“Si c’est contraint, c’est pas du soin” : À Montpellier, une manif dénonce les affres de la psychiatrie

Elian Barascud Publié le 11 octobre 2025 à 19:13
une soixantaine de personnes concernée par l'expérience de la psychiatrie s'est réunie à Montpellier ce samedi 11 octobre à l'occasion de la "mad pride" (fierté folle). ("Le Poing")

Portée par une initiative nationale dans plusieurs ville de France, une soixantaine de personnes concernée par l’expérience de la psychiatrie s’est réunie à Montpellier ce samedi 11 octobre à l’occasion de la “mad pride” (fierté folle). Une manière de porter dans l’espace public des vécus et des revendications trop souvent invisibilisés

“Nous nous flattons d’être la seule manifestation publique de concerné·e·s durant cette année de la « santé mentale : grande cause nationale » qui n’a fait que reconduire notre invisibilisation. Mais nous ne nous laissons pas silencier, et nous affirmons : « rien sur nous sans nous ».” Ces quelques lignes proviennent du manifeste annonçant la première “mad pride autonome”, le 11 octobre, dans plusieurs villes de France, pour porter la voix des personnes concernées par la psychiatrie.

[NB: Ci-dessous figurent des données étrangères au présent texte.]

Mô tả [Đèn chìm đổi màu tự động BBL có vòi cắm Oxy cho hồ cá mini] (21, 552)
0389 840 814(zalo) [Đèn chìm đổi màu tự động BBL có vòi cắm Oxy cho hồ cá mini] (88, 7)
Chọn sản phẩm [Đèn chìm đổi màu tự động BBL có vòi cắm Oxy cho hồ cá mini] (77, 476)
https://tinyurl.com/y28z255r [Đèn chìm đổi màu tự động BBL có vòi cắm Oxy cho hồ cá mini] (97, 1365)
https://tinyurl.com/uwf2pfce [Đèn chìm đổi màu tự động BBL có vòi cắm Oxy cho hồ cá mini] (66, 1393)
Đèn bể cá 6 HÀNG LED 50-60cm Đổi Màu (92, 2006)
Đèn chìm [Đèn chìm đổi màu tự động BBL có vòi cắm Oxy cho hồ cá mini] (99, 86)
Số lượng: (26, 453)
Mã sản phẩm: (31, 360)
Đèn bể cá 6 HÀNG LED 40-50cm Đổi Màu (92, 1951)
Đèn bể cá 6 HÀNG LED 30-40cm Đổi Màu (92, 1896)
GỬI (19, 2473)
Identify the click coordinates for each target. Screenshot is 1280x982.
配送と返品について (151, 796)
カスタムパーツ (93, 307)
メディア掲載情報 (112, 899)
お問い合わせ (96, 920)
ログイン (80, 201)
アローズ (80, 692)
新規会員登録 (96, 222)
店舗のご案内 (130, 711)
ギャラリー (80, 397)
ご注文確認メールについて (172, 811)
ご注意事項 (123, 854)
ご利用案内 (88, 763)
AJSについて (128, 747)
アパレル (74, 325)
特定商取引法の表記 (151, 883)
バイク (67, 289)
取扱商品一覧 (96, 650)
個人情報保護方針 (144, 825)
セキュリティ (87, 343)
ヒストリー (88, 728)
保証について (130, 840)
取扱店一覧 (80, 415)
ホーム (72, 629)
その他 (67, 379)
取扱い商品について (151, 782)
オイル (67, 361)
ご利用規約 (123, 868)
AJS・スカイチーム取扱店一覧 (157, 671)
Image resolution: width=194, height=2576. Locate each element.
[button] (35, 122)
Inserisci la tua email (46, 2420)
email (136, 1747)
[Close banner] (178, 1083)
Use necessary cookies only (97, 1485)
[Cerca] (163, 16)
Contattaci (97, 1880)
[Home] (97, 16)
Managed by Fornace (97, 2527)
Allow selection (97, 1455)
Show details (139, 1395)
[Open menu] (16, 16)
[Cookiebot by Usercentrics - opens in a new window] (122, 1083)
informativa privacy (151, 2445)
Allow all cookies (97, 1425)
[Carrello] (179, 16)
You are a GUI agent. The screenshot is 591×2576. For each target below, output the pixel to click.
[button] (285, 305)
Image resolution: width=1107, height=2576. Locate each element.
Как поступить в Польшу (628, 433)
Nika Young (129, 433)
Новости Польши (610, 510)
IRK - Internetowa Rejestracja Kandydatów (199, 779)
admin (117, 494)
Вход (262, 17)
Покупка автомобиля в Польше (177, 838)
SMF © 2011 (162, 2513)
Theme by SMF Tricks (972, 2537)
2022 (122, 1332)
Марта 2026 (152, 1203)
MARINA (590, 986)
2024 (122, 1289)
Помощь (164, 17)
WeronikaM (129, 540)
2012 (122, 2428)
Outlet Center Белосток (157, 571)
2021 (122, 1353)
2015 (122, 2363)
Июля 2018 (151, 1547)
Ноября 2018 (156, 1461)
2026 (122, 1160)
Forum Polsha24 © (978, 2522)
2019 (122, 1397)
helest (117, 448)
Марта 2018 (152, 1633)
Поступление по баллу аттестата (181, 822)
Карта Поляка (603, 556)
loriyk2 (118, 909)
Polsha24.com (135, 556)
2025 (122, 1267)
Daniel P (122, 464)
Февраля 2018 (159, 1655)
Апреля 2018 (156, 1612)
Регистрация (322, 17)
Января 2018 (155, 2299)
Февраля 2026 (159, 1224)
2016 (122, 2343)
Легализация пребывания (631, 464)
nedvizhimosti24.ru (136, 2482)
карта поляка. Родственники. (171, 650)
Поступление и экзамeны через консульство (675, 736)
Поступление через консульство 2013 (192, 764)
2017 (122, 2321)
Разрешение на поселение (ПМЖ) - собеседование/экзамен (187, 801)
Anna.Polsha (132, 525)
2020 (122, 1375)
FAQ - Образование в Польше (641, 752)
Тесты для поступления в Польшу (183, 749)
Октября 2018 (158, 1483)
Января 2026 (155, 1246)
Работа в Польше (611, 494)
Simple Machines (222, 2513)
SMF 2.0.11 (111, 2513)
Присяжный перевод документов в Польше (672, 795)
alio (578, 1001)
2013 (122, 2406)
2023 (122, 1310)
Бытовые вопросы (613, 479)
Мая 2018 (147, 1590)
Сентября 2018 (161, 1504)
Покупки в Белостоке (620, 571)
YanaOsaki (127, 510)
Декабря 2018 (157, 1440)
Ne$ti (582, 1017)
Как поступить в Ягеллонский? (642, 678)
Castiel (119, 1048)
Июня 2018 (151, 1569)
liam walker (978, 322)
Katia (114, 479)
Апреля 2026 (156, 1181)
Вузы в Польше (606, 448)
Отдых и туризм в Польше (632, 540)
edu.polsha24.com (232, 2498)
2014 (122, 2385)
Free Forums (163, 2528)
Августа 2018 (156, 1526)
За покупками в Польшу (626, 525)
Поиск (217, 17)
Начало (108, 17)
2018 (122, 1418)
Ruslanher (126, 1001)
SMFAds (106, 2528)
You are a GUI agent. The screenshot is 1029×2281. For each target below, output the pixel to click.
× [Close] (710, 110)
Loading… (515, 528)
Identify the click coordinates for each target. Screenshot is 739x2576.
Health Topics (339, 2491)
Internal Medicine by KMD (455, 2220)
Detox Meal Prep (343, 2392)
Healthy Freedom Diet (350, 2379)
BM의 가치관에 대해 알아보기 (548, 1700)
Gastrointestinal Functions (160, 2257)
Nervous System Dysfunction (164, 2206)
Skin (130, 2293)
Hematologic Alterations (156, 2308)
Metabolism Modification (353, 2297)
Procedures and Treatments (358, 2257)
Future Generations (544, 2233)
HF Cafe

A Montpellier, une soixantaine de personnes a répondu présente à l’appel, au départ du Corum. Parmi elles, Bulle, qui dénonce le fait de “ne pas avoir été entendue”, lors sa prise en charge médicale il y a quatre ans. “Je suis arrivé à l’hôpital, on m’a donné un Valium et on m’a dit de rentrer chez moi.” Puis, plus tard, alors qu’elle vivait une crise psychotique, elle raconte avoir été “enfermée dans une chambre vide et attachée sur un lit et mise à l’isolement.” “J’avais vue sur un beau jardin, mais je ne pouvais pas y aller. Je ne vois pas en quoi c’est thérapeutique, c’est de la torture.” Pour elle, l’enjeu est avant tout l’accès au droit et à l’information. pour les personnes concernées par la psychiatrie. “Une psychiatre alliée m’a appris que les services documentent le problème des violences qu’ils infligent dans les dossiers médicaux sans le voir, elle m’a motivé à en faire une copie pour faire respecter mes droits.”

“Transformée en zombie”

Toujours dans le volet de l’accès au droit, Kirn, un autre manifestant, parle “d’aberration” quand il mentionne l’administration : “On a un dossier à renouveler tous les trois ans pour notre allocation adulte handicapé, on doit tout le temps se justifier d’être en situation de handicap…” Il évoque également le manque de rendez-vous en centre médico-psychologique, dont les délais courent sur parfois six mois. “On a besoin d’espaces-ressources autre que l’hôpital psychiatrique où on nous enferme et où on nous drogue.”

La question des médicaments revient beaucoup, notamment lors des prises de parole après la marche, où une jeune femme explique “avoir pris jusqu’à onze médicaments différents” dans la journée. “J’étais transformée en zombie, mes proches ne me reconnaissaient plus.” “Si c’est contraint, c’est pas du soin.” Le slogan, scandé tout au long de la manifestation, prend tout son sens.

Aurore, étudiante pour devenir éducatrice, explique elle aussi avoir fait les frais du “manque de consentement” concernant la prise de médicaments. “A aucun moment les médecins ne m’ont parlé des effets secondaires des anti-psychotiques. J’ai pris du poids, je ne ressentais plus de plaisir et je ne comprenais pas pourquoi, j’estime avoir été mise en danger. Pour moi, la libre adhésion au médicament doit être une ligne de conduite de la psychiatrie.”

Psychiatrie qu’Aurore considère être “un garant de l’ordre social.” Selon l’étudiante, “elle sert à régler de manière individuelle des problèmes sociaux. S’il y a autant de gens qui veulent se suicider, c’est peut-être à cause de leurs conditions de travail, ou des violences sexuelles qu’ils ont pu vivre. C’est cette société qui produit bon nombre de violences qui emmènent gens vers la dépression. Et dans certains cas, donner des pilules à des enfants qui souffrent de déficit de l’attention et d’hyper-activités, ça permet d’économiser des salaires d’AESH à l’école…”

La journée s’est terminée par une scène ouverte au Quartier Généreux, avec l’envie partagée de refaire une mad pride l’an prochain. “On a vraiment besoin d’être visibilisés”, affirme Bulle.